◆ Aim of the task
Write out, word for word, the line that contains "Screen dimensions: 1920x598" and each line after it down to the last line of the data below. Include nothing more.

Collected data entries
◆ ◆ ◆ ◆
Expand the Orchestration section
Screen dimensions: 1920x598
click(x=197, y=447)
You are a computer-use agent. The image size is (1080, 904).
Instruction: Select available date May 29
◆ ◆ ◆ ◆
◆ Written answer
Screen dimensions: 1920x598
click(x=197, y=447)
You are a computer-use agent. The image size is (1080, 904).
Instruction: Select available date May 29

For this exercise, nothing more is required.